== Exercise brief ==
Copy, word for word, each line of the data below from the first through the line containing "558 (949, 1681)", and stop there.

━━━ Data to examine

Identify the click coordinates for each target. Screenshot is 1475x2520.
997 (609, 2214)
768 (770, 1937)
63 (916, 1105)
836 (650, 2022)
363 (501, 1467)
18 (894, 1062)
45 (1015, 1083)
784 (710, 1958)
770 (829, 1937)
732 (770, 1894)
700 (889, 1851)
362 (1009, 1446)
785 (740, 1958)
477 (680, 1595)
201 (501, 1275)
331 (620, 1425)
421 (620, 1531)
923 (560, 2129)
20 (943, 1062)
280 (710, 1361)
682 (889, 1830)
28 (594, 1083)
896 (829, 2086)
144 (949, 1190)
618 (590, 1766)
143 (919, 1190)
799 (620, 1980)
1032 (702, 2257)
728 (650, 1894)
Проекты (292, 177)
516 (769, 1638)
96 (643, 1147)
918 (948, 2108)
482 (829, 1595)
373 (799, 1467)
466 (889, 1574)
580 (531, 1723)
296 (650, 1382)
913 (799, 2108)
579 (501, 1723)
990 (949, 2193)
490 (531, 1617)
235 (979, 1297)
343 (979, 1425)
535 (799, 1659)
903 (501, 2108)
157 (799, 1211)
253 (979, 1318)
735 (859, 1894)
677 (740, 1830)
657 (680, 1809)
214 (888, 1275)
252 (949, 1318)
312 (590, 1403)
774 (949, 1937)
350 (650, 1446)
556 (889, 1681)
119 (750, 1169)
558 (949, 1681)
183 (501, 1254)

━━━━━━

== Completed task ==
Identify the click coordinates for each target. Screenshot is 1475x2520.
997 (609, 2214)
768 (770, 1937)
63 (916, 1105)
836 (650, 2022)
363 (501, 1467)
18 (894, 1062)
45 (1015, 1083)
784 (710, 1958)
770 (829, 1937)
732 (770, 1894)
700 (889, 1851)
362 (1009, 1446)
785 (740, 1958)
477 (680, 1595)
201 (501, 1275)
331 (620, 1425)
421 (620, 1531)
923 (560, 2129)
20 (943, 1062)
280 (710, 1361)
682 (889, 1830)
28 (594, 1083)
896 (829, 2086)
144 (949, 1190)
618 (590, 1766)
143 (919, 1190)
799 (620, 1980)
1032 (702, 2257)
728 (650, 1894)
Проекты (292, 177)
516 (769, 1638)
96 (643, 1147)
918 (948, 2108)
482 (829, 1595)
373 (799, 1467)
466 (889, 1574)
580 (531, 1723)
296 (650, 1382)
913 (799, 2108)
579 (501, 1723)
990 (949, 2193)
490 (531, 1617)
235 (979, 1297)
343 (979, 1425)
535 (799, 1659)
903 (501, 2108)
157 (799, 1211)
253 (979, 1318)
735 (859, 1894)
677 (740, 1830)
657 (680, 1809)
214 (888, 1275)
252 (949, 1318)
312 (590, 1403)
774 (949, 1937)
350 (650, 1446)
556 (889, 1681)
119 (750, 1169)
558 (949, 1681)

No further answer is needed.